§ **Supplied data**:
################

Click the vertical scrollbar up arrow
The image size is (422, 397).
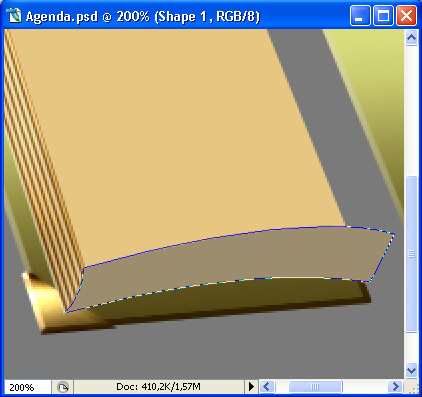pyautogui.click(x=411, y=38)
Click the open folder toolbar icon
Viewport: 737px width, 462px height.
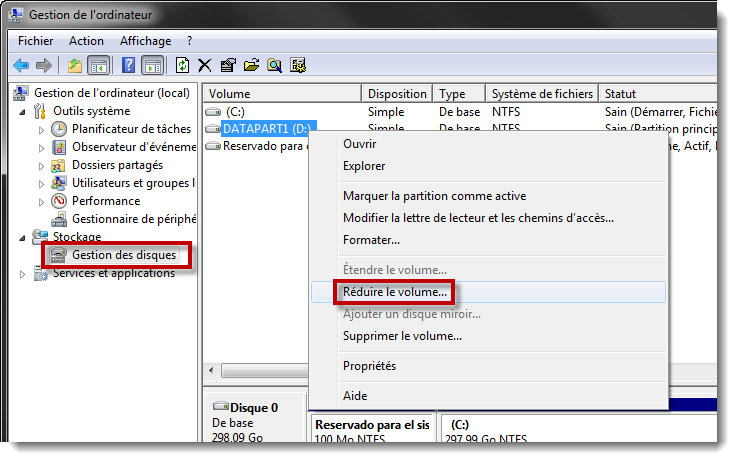pos(251,66)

################

§ **Exercise directions**:
Exactly as they stand, write the lines from the one holding "The image size is (422, 397)." to the end of the material, both ends included. Do not copy the pictures.

§ **Answer to the problem**:
The image size is (422, 397).
pyautogui.click(x=411, y=38)
Click the open folder toolbar icon
Viewport: 737px width, 462px height.
pos(251,66)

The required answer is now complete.